* _Problem details_: Which lines belong in the answer? Exactly those from the line containing "Screen dimensions: 784x476" through the last line of the records below, repeated as written.

* _Collection entries_:
----

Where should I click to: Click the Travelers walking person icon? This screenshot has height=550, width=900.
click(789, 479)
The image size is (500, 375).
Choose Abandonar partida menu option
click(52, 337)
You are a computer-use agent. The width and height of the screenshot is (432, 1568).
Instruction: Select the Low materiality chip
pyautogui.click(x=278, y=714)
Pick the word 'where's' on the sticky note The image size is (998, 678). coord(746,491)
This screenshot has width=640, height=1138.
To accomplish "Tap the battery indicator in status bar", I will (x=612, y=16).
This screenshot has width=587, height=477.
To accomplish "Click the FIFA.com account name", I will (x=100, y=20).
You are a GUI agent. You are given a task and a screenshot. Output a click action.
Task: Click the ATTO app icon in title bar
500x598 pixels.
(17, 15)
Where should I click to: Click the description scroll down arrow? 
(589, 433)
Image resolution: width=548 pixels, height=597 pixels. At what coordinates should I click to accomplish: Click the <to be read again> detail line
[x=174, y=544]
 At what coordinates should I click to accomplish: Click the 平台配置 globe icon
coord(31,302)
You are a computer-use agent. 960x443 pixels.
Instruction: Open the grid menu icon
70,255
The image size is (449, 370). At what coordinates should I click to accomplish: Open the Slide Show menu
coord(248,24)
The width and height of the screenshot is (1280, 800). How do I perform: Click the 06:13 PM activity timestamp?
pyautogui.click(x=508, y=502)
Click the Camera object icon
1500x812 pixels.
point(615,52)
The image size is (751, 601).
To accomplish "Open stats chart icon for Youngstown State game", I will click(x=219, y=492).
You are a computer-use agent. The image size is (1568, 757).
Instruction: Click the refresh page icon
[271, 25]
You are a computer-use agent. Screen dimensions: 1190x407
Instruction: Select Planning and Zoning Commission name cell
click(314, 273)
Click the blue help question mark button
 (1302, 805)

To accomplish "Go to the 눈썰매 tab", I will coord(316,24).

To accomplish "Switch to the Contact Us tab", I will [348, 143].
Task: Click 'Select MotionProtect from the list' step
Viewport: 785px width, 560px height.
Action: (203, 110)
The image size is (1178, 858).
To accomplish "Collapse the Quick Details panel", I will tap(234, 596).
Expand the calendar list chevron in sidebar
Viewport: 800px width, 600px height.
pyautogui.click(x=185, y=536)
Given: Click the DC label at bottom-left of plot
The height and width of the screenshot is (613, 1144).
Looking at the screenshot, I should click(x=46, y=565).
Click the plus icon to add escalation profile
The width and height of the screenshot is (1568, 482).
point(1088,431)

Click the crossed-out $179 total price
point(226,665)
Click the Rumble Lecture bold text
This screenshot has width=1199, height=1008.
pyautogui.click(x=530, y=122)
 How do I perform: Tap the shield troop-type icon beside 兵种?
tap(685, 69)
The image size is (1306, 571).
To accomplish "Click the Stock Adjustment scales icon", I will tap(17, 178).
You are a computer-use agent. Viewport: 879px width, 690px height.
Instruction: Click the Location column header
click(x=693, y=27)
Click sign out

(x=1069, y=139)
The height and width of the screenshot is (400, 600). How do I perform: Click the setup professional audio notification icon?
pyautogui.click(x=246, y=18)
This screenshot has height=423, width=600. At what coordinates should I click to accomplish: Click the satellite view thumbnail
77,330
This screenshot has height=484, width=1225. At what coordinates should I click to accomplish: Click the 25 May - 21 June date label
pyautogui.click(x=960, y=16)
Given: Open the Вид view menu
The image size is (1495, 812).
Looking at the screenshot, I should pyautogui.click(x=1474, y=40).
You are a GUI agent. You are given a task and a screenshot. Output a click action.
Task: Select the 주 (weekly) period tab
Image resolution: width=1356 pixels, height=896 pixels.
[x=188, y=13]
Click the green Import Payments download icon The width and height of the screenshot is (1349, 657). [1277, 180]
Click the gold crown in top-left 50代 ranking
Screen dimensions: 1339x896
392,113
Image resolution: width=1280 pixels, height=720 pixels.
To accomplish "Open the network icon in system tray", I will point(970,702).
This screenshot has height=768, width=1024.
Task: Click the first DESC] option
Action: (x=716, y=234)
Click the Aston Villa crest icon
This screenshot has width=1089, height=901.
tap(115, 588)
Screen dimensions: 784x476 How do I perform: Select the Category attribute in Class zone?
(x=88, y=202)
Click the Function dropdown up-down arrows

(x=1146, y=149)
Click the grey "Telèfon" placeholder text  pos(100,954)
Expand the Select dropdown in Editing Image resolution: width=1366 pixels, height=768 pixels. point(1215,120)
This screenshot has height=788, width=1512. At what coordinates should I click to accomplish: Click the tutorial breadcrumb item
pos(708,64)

----

* _Worked solution_:
Screen dimensions: 784x476 How do I perform: Select the Category attribute in Class zone?
(x=88, y=202)
Click the Function dropdown up-down arrows

(x=1146, y=149)
Click the grey "Telèfon" placeholder text  pos(100,954)
Expand the Select dropdown in Editing Image resolution: width=1366 pixels, height=768 pixels. point(1215,120)
This screenshot has height=788, width=1512. At what coordinates should I click to accomplish: Click the tutorial breadcrumb item
pos(708,64)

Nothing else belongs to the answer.